Some signs you probably work for a cool company:
• You have been hung-over at work and acknowledged it to your immediate supervisor, only to have her/him respond with empathy.
• There is a pool table at the office.
• You have been skydiving/surfing/to a shooting range with at least some of your co-workers.
• Unique facial hair choices are not discouraged.
• Your holiday party is held at a loft, and people who don’t work for your company try to crash it.
• You often see beer in the office fridge and/or cocaine in the office bathroom, or vice versa.

Some signs you probably don’t work for a cool company:
• You had to take a drug test before you were hired.
• The company has a dress code, which is written down.
• The dress code is so antiquated that it still contains a “casual Friday” section.
• The holiday party is held in the office conference room, in the afternoon, and people try to leave early to beat traffic.
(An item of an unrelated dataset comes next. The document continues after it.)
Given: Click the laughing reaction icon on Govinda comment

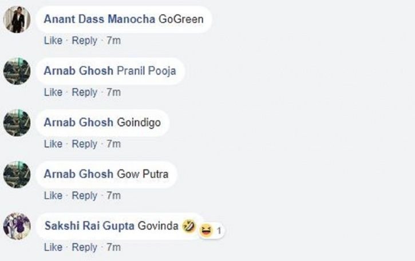Looking at the screenshot, I should click(x=206, y=230).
• Your co-workers label their cartons of milk in the office fridge.
• Not one single person has a Mad Men-style minibar in his or her office.

Obviously, the cooler the company is, the more likely it is that one of your co-workers will end up wearing his tie like a headband at some point during the party, meaning it won’t look so bad when you get up on the bar and start signing “Dancing Queen” alongside him.